It can be heartbreaking when a home inspector finds major flaws in your dream home. While it’s typical to find minor issues, there are major concerns that should warn you to proceed with caution or walk away from the house completely.

  • Anything to do with asbestos. Many homes built before 1989 contain this hazardous material if the previous owners haven’t already had it removed. If asbestos is still present, it must be removed and properly disposed of by a professional. If that’s the case, this costly job should be factored in before making the decision to bid on the house.
  • Lead paint. In addition to asbestos, older homes may also contain lead paint. This could be a red flag, especially for families with young children, because lead paint is extremely dangerous when consumed. Removing lead paint can also be costly.
  • Electrical or plumbing problems. Many plumbing and electrical problems are small and inexpensive to fix, but some people try to save money by doing projects themselves. If the previous homeowners cut corners with wiring or plumbing, consider repair costs when deciding whether to bid on the house.
  • Roof repairs. A home inspector will be able to help you determine if any roofing issues are minor, or if there is wood or structural damage under the roof. Keep in mind that replacing a roof can cost thousands of dollars, so it’s important to have all the facts from an inspector you trust.
  • Foundation faults. Not all small cracks are deal breakers. When it comes to foundation issues, the main objective is to determine the causes behind cracks. Is it just a minor settling of the structure, or is it more serious, such as large tree roots or poor soil conditions? Once you’ve found the cause of the cracking, you’ll be able to better assess whether you’re willing to move forward.

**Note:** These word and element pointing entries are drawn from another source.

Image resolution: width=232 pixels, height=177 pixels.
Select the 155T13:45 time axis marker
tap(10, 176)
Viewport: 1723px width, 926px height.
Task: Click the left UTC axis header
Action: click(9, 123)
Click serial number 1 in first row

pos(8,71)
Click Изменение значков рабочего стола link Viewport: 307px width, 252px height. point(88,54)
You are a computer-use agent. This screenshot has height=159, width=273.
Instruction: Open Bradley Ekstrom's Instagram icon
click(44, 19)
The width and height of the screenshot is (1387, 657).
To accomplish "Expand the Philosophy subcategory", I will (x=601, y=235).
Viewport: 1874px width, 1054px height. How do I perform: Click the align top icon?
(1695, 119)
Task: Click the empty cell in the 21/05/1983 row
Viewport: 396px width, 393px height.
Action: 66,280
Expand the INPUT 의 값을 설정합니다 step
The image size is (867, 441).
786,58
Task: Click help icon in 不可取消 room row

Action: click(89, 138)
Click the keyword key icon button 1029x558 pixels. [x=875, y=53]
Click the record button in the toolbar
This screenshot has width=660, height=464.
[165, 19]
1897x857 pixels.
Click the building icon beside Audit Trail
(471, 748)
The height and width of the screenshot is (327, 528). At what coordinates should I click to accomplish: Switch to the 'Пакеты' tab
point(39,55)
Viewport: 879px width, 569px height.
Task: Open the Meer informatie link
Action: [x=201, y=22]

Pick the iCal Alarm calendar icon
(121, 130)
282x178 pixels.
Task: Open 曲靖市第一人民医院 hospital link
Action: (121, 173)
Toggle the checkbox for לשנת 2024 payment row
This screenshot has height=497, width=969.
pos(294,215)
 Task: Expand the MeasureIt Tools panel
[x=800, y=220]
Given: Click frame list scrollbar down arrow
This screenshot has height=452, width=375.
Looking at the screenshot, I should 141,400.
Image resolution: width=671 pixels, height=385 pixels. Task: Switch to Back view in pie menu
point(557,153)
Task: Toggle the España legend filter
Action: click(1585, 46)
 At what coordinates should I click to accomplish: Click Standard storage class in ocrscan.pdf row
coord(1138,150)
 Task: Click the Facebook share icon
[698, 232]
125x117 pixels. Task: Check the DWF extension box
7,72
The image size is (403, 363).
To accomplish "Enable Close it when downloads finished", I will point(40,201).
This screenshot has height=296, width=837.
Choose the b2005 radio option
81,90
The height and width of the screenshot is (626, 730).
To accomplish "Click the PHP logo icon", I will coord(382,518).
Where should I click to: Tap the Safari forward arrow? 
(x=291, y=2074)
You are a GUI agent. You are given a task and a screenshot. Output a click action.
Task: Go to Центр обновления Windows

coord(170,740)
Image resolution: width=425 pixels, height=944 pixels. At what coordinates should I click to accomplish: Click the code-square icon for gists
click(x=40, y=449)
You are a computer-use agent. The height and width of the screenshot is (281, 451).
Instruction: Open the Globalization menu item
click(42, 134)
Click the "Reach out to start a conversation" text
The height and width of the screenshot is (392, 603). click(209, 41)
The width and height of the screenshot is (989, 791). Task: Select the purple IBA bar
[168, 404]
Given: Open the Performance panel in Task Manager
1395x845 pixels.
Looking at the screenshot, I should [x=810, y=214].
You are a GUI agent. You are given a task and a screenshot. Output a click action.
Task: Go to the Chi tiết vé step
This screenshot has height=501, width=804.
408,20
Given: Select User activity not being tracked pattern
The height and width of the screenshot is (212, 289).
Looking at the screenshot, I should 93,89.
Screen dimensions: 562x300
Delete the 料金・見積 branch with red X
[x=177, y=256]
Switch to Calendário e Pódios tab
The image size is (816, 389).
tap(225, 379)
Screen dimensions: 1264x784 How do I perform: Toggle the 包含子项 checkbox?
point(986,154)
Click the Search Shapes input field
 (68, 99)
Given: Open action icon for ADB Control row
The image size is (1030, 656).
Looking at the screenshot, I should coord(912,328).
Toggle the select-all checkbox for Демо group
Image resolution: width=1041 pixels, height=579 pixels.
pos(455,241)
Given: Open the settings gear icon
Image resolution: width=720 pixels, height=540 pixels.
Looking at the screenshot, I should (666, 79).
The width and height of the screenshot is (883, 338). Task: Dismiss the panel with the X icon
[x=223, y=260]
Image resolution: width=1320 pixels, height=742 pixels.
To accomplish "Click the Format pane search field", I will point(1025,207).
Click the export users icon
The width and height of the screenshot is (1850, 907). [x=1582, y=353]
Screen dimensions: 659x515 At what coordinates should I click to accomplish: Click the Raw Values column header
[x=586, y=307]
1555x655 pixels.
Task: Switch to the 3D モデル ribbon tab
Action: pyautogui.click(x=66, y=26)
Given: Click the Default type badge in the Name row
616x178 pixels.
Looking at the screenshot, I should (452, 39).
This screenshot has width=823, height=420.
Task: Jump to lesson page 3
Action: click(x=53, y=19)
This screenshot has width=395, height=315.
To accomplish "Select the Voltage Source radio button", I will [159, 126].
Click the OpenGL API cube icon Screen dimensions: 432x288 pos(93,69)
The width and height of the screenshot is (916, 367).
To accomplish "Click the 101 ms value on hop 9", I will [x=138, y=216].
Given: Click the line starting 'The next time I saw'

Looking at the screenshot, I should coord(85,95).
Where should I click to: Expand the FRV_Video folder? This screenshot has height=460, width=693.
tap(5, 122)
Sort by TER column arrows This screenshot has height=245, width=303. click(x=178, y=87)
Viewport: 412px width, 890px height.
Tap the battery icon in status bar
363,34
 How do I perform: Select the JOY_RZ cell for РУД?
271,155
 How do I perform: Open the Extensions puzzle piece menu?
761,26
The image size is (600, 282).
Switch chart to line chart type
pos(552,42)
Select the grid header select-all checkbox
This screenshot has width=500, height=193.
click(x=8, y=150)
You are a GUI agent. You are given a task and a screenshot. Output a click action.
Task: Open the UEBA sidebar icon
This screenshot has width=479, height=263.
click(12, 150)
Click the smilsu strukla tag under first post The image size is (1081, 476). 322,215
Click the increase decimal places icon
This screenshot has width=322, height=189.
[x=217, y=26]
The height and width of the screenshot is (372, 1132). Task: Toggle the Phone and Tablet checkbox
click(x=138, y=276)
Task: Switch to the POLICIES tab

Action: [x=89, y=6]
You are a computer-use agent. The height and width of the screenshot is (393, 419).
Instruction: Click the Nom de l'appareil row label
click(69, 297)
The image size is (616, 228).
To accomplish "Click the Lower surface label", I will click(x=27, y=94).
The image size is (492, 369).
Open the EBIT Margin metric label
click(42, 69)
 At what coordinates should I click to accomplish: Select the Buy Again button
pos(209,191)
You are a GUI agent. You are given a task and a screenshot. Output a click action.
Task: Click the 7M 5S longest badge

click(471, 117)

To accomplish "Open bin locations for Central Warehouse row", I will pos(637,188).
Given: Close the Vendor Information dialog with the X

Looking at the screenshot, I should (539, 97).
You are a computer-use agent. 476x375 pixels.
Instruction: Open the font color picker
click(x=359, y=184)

  • Mold. Not all mold issues are created equal. If mold found in a bathroom can be remedied simply by installing an exhaust fan, it’s not cause for great concern. However, if the home inspector finds mold due to invasive roof leakage, or irrigation or plumbing damage, you may want to research the repair costs before making your final decision on the house.
  • Problem pests. From wood-eating insects such as termites, to rats and mice, pests can damage the structure of a home in many ways. However, not all pest problems are as serious as others. When in doubt, call a pest control company to give you a quote before putting a bid on a house with a rodent or insect problem.
  • Water worries. Be sure to get an explanation for any water damage you discover. Find out if the basement is likely to flood or if rusty pipes played a role. These larger issues should raise a red flag and help you determine if this is a deal breaker for you.

The information uncovered in the home inspection can be used for negotiation with the seller. If the home has major issues, you may ask the seller to fix the problems or drop the asking price so you have extra money to take care of them yourself. If they refuse, it may mean you need to get a good night’s sleep and start looking at different homes in the morning.